* AIM OF THE TASK *
In the data below, which lines hold the word "menu"? Copy them.

* Stored items *
Content starts
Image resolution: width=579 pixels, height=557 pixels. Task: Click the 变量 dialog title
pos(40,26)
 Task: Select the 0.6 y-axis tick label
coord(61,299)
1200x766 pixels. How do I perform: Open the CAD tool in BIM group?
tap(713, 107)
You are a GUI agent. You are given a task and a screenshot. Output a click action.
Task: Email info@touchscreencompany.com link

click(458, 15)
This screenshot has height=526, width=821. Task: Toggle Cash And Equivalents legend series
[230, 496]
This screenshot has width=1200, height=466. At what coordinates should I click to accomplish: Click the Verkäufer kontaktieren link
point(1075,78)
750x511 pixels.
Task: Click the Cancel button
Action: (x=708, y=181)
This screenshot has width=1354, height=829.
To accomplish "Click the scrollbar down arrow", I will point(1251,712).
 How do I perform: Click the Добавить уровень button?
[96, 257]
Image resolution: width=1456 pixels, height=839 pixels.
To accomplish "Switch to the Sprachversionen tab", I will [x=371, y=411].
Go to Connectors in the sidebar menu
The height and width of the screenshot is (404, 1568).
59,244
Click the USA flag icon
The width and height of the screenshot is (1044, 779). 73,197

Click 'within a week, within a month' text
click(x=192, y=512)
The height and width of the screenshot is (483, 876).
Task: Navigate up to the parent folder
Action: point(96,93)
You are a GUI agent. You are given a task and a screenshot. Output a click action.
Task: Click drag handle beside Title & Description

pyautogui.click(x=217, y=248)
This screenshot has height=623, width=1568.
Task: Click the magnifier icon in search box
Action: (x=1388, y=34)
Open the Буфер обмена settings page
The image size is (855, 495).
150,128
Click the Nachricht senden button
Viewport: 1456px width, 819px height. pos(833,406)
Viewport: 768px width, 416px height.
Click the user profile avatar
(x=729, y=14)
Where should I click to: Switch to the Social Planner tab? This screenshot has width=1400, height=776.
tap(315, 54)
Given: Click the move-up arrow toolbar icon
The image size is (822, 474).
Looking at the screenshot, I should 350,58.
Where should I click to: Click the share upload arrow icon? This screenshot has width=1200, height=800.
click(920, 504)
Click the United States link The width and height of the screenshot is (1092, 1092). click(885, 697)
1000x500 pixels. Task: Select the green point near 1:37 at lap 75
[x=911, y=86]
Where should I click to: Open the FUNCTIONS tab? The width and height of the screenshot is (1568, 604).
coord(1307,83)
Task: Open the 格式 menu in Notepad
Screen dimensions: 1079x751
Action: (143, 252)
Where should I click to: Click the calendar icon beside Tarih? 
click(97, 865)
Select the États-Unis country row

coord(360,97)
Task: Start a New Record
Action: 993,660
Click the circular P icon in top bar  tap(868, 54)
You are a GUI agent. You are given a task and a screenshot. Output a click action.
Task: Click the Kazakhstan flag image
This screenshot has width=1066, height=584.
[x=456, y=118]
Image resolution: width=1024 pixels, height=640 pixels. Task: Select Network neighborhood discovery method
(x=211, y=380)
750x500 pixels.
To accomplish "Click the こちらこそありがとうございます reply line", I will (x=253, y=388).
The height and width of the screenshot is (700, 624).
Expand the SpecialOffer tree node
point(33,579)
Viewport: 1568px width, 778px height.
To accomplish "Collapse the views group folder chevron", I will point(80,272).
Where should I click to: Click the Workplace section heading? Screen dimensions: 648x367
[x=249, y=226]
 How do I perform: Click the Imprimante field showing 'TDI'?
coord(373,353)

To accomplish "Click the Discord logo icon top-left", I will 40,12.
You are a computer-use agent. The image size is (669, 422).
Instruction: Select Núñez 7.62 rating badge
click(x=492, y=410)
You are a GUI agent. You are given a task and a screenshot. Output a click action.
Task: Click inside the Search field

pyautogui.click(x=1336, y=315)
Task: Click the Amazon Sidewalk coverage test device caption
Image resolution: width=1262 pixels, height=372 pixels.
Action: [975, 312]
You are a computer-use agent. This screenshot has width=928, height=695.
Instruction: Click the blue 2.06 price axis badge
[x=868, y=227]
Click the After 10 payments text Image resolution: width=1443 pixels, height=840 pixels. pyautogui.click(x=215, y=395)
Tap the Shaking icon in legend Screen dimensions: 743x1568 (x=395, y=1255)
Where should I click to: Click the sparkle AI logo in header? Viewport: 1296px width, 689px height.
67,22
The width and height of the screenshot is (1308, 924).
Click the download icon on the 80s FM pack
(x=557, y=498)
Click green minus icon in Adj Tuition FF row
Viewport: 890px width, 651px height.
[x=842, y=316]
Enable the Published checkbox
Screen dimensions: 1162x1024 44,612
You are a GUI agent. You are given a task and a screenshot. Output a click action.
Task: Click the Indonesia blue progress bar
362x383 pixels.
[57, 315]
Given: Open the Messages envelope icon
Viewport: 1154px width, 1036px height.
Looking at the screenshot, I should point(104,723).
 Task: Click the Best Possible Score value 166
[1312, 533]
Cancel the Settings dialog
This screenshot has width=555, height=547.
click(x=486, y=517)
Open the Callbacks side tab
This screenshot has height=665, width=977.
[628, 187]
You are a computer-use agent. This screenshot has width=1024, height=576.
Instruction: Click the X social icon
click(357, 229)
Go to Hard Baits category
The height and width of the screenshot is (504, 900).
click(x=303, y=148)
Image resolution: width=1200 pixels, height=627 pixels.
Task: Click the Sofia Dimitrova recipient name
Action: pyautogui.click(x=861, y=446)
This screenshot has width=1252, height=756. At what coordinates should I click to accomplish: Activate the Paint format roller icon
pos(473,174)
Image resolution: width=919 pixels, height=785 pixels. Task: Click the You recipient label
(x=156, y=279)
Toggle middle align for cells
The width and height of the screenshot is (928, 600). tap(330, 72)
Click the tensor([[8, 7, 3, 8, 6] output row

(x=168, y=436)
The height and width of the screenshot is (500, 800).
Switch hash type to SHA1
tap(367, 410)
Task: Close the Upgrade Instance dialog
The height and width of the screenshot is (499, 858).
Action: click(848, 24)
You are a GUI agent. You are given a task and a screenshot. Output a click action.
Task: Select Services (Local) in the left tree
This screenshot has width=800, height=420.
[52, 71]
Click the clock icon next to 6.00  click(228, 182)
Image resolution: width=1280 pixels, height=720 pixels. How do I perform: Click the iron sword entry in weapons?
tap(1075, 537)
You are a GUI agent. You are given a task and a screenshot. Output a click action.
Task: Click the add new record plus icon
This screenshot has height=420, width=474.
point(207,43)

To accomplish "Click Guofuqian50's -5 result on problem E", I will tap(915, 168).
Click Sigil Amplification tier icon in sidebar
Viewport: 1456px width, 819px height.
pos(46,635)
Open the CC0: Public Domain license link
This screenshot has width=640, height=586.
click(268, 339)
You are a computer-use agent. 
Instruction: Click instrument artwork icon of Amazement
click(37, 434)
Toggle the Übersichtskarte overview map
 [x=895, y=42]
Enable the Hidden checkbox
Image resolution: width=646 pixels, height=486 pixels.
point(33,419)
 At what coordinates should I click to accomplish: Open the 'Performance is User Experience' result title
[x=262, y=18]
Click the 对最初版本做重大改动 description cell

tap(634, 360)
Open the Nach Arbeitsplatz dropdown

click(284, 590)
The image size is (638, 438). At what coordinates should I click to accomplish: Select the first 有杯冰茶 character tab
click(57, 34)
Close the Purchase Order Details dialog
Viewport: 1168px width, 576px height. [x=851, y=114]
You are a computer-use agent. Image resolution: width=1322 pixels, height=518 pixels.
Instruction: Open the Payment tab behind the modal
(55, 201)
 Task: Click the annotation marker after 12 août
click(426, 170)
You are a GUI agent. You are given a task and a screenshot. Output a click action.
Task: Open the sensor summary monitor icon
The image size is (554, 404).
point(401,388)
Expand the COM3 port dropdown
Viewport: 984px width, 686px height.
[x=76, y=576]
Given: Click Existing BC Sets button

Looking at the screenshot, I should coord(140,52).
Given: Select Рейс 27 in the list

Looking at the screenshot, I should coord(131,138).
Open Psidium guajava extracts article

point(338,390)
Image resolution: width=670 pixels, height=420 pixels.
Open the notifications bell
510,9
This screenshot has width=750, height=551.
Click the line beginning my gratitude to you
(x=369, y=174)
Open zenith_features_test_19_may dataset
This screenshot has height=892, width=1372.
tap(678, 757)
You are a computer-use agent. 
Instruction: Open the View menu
Content ends
* TASK RESULT *
Go to Connectors in the sidebar menu
Task: Open the 格式 menu in Notepad
Instruction: Open the View menu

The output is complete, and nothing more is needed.